» TAREFA 1
Copie da entrevista sobre a revista Autoesporte o trecho que começa em "GD: Sim. Voltei" e termina em "chave do portão.".
» TAREFA 2
Dê sequência à entrevista sobre a revista Autoesporte a partir da última frase dela.

» TRECHO DO TEXTO
GD: Ah, sim. Como bom fanático, eu assistia a todos os programas que passavam na TV sobre automobilismo, principalmente o Alta Velocidade, da TV Gazeta, e o Grand Prix, da TV Tupi. Um dia, em Interlagos, vi passar o Fernando Calmon, que apresentava o Grand Prix, fui falar com ele e pedi para assistir à gravação do programa lá na sede da TV Tupi, que ficava no bairro do Sumaré. Mas, muito ingênuo, fui no dia e horário em que o programa passava na TV, sábado de manhã. Chegando lá, me explicaram que a gravação era nas sextas à noite…

GD: Sim. Voltei na semana seguinte e assisti à gravação. Era um estúdio minúsculo, uma coisa bem apertada mesmo. No fim eu perguntei para o Calmon se havia alguma vaga para trabalhar lá no programa. Ele disse que não, mas que poderia haver alguma chance na revista Autoesporte, onde tinha acabado de começar como editor. Ele me disse: vai lá amanhã e procura o Lito Cavalcanti. Eu fui, cheguei cedo e então abriram as portas da Autoesporte para mim, literalmente. Era uma casa e o Lito Cavalcanti tinha a chave do portão.

GD: Arquivista. Tinha que cuidar do acervo de fotos. Na época, tinha muita foto solta, sem identificação. O meu trabalho era arrumar e catalogar todos esses materiais antigos, a maioria de automobilismo, que eu conhecia bem, além de ficar responsável pelas imagens que eram usadas nas edições mensais. Tinha que pegar o filme, revelar…

GD: Na época, a editora Efecê, que publicava a Autoesporte, tinha outra revista, a Casa&Jardim. Havia um espaço enorme nos fundos do imóvel em que funcionavam as duas redações. Lá, montavam os ambientes fotografados para essa revista, que falava sobre arquitetura e decoração. Então nós começamos a usar esse espaço também como estúdio para fotografar os carros da Autoesporte. Passei a ajudar nesse processo fazendo a produção, colocando placa etc. Como também entendia um pouco dos carros, dava uns toques para o fotógrafo, apontando detalhes interessantes para mostrar, esse tipo de coisa. Em seguida, comecei a ajudar nas externas, ou seja, quando fotografavam os carros fora do estúdio. Só que geralmente não havia ninguém para dirigir o carro nessas ocasiões. Quando a foto era do veículo parado, tudo bem, não precisava, mas para produzir as imagens com ele andando… Então comecei a dirigir os carros nas sessões de foto e, por isso, aparecia muito ao volante nas fotos publicadas.

» DADOS
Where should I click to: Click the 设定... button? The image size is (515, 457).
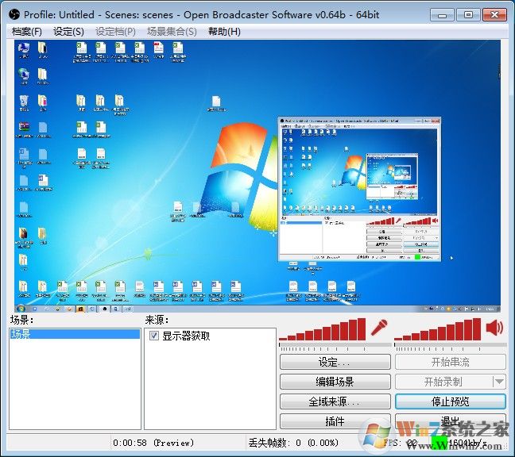(x=335, y=362)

» RESPOSTA 1
GD: Sim. Voltei na semana seguinte e assisti à gravação. Era um estúdio minúsculo, uma coisa bem apertada mesmo. No fim eu perguntei para o Calmon se havia alguma vaga para trabalhar lá no programa. Ele disse que não, mas que poderia haver alguma chance na revista Autoesporte, onde tinha acabado de começar como editor. Ele me disse: vai lá amanhã e procura o Lito Cavalcanti. Eu fui, cheguei cedo e então abriram as portas da Autoesporte para mim, literalmente. Era uma casa e o Lito Cavalcanti tinha a chave do portão.

» RESPOSTA 2
GD: Não, porque as fotos e os testes eram feitos separadamente. Quando pegávamos um carro, a primeira coisa que fazíamos eram as fotos, para que, em caso de qualquer problema futuro, as imagens já estivessem garantidas. Os testes que os jornalistas faziam com os carros aconteciam depois, em outro dia e outro lugar.

GD: Usávamos muito um trecho da rodovia Rio–Santos, na altura da Riviera de São Lourenço. Era um retão com pouco movimento. A Volkswagen também testava os carros dela lá, porque era nível do mar, e eles haviam feito diversas marcações, como de 400 metros, 1.000 metros etc., que nós aproveitávamos. Depois, passamos a fazer os testes na pista circular da GM em Indaiatuba, no interior de São Paulo. Mas só podíamos usá-la aos sábados. Aí eu cuidava da logística de levar e trazer os carros de lá.

GD: Comigo aconteceu só uma vez, com um Honda NSX. O carro chegou lá em uma sexta à noite e ninguém queria tirá-lo de dentro do caminhão, que não era dessas plataformas usadas hoje em dia. Tinha que ser na base da rampa mesmo. Estavam com medo de danificá-lo. No fim eu tirei o carro e, como não havia ninguém, estava tudo vazio, acabei dando uma volta mais forte na pista, sozinho.

GD: O Alberto Andriolo, que era o especialista dessa área, media e marcava com uma caneta de ponta porosa vários pontos na carroceria e nos vidros do carro. Aí me entregava um novelo de lã, eu cortava pedaços de 5 centímetros e ia colando um por um com fita adesiva. Dava tanto trabalho que passava o dia fazendo isso para fotografar o carro andando na manhã seguinte, geralmente em Interlagos. Eu ia dirigindo o carro até lá e não podia abrir as janelas para não estragar o trabalho. Quem me via pelo caminho não entendia nada. Depois, fazíamos o chamado “camera car”, ou seja, o carro era fotografado em movimento a partir de outro carro também andando, e era feita a análise aerodinâmica a partir do comportamento de cada filete de lã. Depois eu ainda tinha que tirar tudo e lavar o carro, para apagar as marcações.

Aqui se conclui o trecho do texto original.